The big downside to the Ridgeline is that it almost masquerades as a truck because its crossover-like platform suffers in towing and payload. Not that anyone’s about to toss a ton of gravel in the bed of this pricey midsize pickup anyways.
Despite having a base four-cylinder engine, the 2018 Toyota Tacoma leaves a lot to be desired in terms of fuel economy. Actually, the base four-pot isn’t even the most efficient of the Tacoma’s engines. This ancient four-cylinder is the best engine in the city at up to 20 mpg, but the 3.5-liter V-6 takes the top spot on the highway at up to 24 mpg and matches the four-pot’s up to 21 mpg combined rating.
One area the Tacoma excels though is build quality. Toyota’s been in the midsize pickup game longer than anyone and knows a thing or two about building a bulletproof truck.
Like the Tacoma, the Nissan Frontier has been in the midsize pickup game for some time now. But unlike the Tacoma, it is long overdue for an overhaul, and there are rumors that the next-gen Frontier could include a thriftier diesel option, a la its big bro, the Titan XD.
Until then, the Frontier falls pretty far down our list for being so small. Its base four-cylinder engine delivers up to 19 mpg city, 23 mpg highway, and 21 mpg combined. Move up to the 4.0-liter V-6 engine, and its numbers ring in at up to 16 mpg city, 23 mpg highway, and 19 mpg combined.
Chevrolet Silverado/GMC Sierra
Unlike their full-size rival, the F-150, the Chevy Silverado and GMC Sierra use non-turbo base engines, leaving a bit of a gap in official EPA testing. The base 4.3-liter V-6 engine in these GM cousins delivers up to 18 mpg city, 24 mpg highway, and 20 mpg combined. If you’re looking for V-8 power, the 5.3-liter V-8 engine pushes economy down a bit to 19 mpg combined. Opting for the range-topping 6.2-liter V-8 engine drops the fuel economy even further to 17 mpg combined.

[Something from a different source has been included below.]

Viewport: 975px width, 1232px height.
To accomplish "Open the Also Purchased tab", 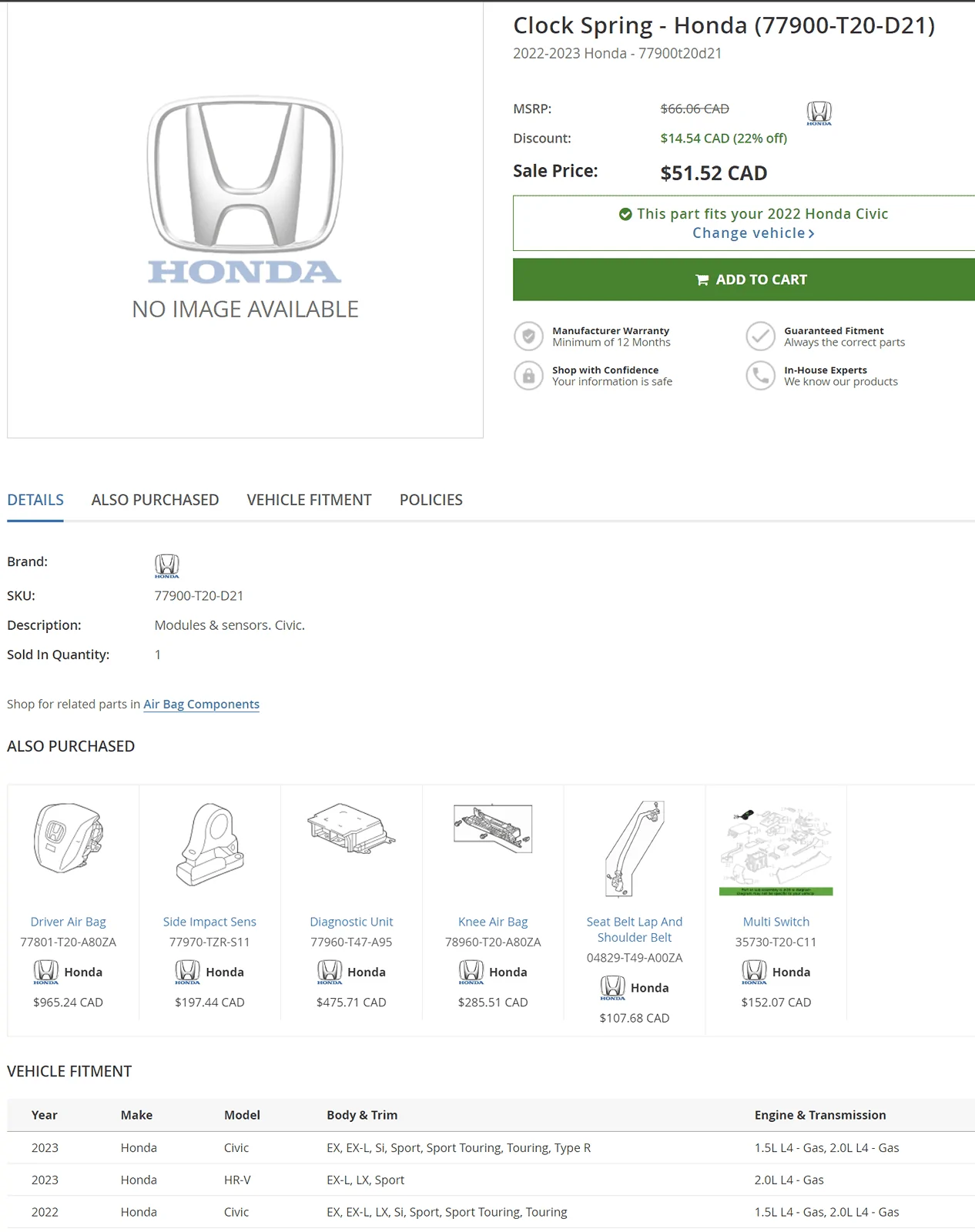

That said, if you want V-8 power and V-6 fuel economy, you can opt for the hybrid model, which combines the 5.3-liter V-8 and an electric motor to push fuel economy up to match the 4.3-liter V-6.
In 2017, the RAM 1500 was the most efficient of the full-size pickups, thanks to its 3.0-liter EcoDiesel engine that delivered up to 20 mpg city, 27 mpg highway, and 23 mpg combined. However, RAM still has yet to add that engine into its available configurations in 2018. Yes, the EPA froze the sale of the EcoDiesel engine briefly after the Volkswagen scandal, but it returned later in the 2017 model year. So, its absence in 2018 remains peculiar to say the least.
Without this engine, the RAM 1500 falls from first to nearly worst, as its base 3.6-liter V-6 delivers just 17 mpg city, 25 mpg highway, and 20 mpg combined at its best. The 5.7-liter HEMI V-8 makes matters worse at just 15 mpg city, 22 mpg highway, and 17 mpg combined.
The Titan pulls up the next to last in our list, but its placement may be temporary, as there is supposedly a base V-6 engine in the works that promises to be easier on fuel. Until that debuts, though, buyers are stuck with the pickup’s 5.6-liter engine that delivers just 15 mpg city, 21 mpg highway, and 18 mpg combined.
Toyota is notorious for its fuel-efficient vehicles, so it must have a lock on the thrifty pickup market, right? You couldn’t be further from the truth. The Tundra is dead last on our list due to its standard 4.6-liter V-8 engine that can muster up just 15 mpg city, 19 mpg highway, and 16 mpg combined. Moving up to the 5.7-liter V-8 engine makes it even worse at up to 13 mpg city, 18 mpg highway, and 15 mpg combined.